Auf einem in die Elbe hineinreichenden Geländesporn wurde ein Ausschnitt eines karolingerzeitlichen Kastells aufgedeckt. In den südfranzösischen Klöstern Moissac und Aniane befindliche Abschriften einer karolingischen Chronik bezeichnen die Lage des Militärkastells als »ad aquilonem partem Albie contra Magadaburg« (im nördlich gelegenen Teil der Elbe gegenüber von Magdeburg). Die Anlage wurde an der Ostgrenze des Fränkischen Reichs errichtet – unmittelbar nach Beendigung der sich über mehr als 30 Jahre hinziehenden Sachsenkriege (772 bis 805 nach Christus). Im Magdeburger Raum wurde dadurch der östliche Saum des sächsischen Siedlungsgebietes zur Reichsgrenze gegenüber den Slawen festgelegt.
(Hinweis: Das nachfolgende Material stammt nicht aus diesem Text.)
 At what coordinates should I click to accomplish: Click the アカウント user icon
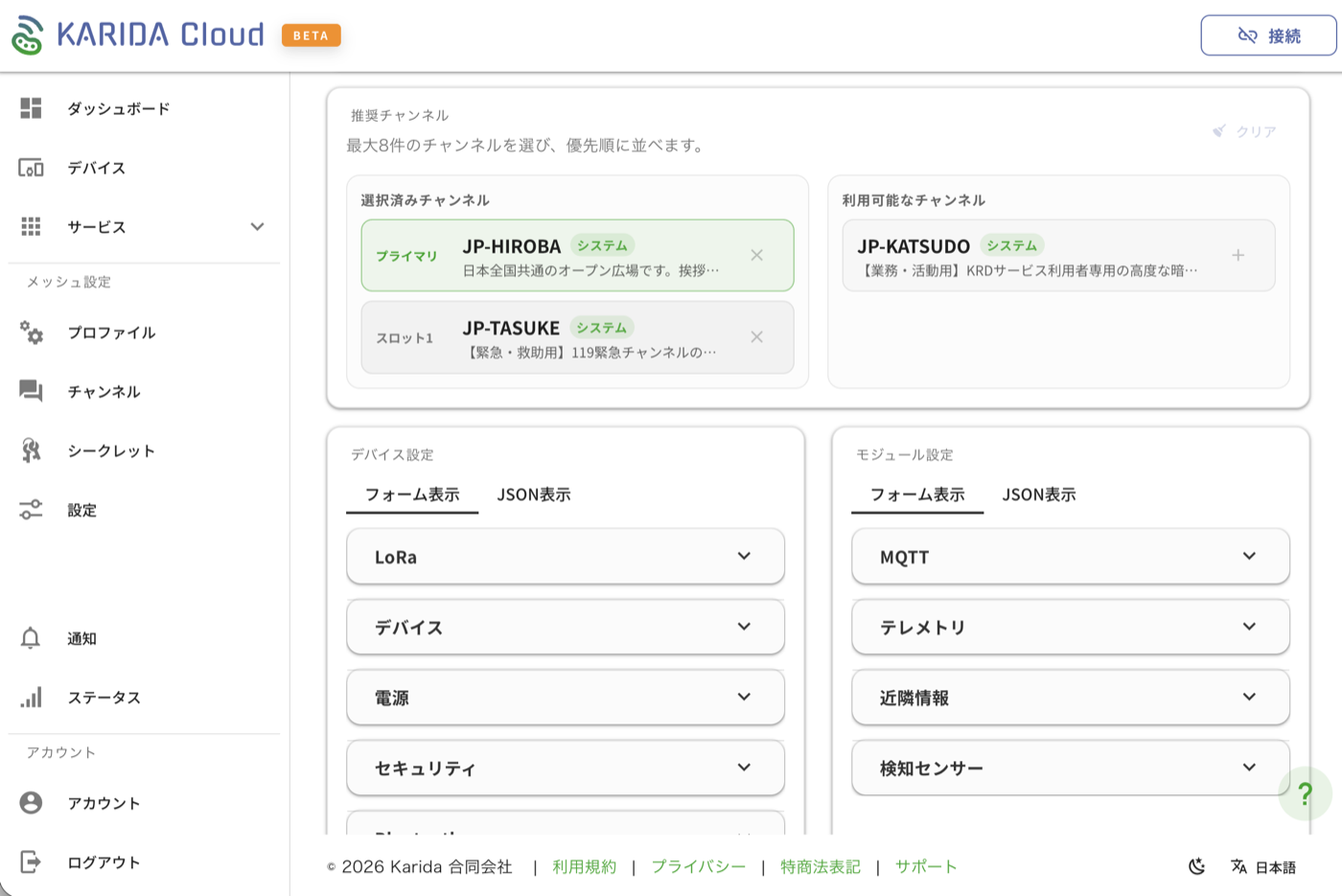(x=31, y=803)
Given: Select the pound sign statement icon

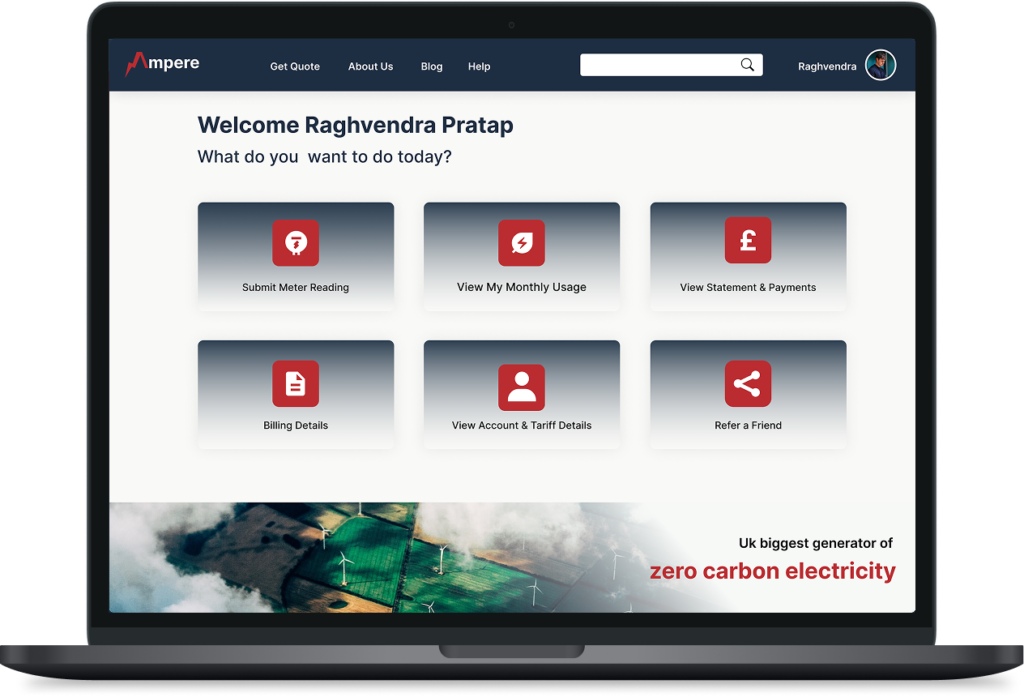Looking at the screenshot, I should (748, 240).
Bereits im Dezember des Jahres 805 verordnete Karl der Große im sogenannten Diedenhofer Kapitular, dass in Magdeburg und anderen Grenzorten die Kaufleute, die mit Slawen und Awaren Handel trieben, kontrolliert werden sollten, um eine Waffenausfuhr zu verhindern.
Die Lage der Ausgrabungsstätte in Biederitz stimmt mit den Angaben aus der schriftlichen Überlieferung zur Lage des Grenzkastells gegenüber von Magdeburg überein. Weitere Indizien sprechen für eine Identifikation mit dem erwähnten Kastell. So wurde ein Wall-Graben-System einer Befestigungsanlage aus der Zeit um 800 dokumentiert. Es handelt sich um zwei Wälle mit jeweils vorgelagertem Graben. Der innere Graben ist 13 Meter breit und 3,5 Meter tief, der äußere ist fünf Meter breit und 1,5 Meter tief. Aus vergleichbaren karolingischen Anlagen sind ganz ähnliche Befestigungswerke bekannt. Das Fundmaterial des inneren Grabens zeigt ein hohes Aufkommen an Holzkohle, Tierknochen und wenigen Keramikfragmenten. Der äußere Graben erscheint dagegen homogener und trägt weniger Fundmaterial.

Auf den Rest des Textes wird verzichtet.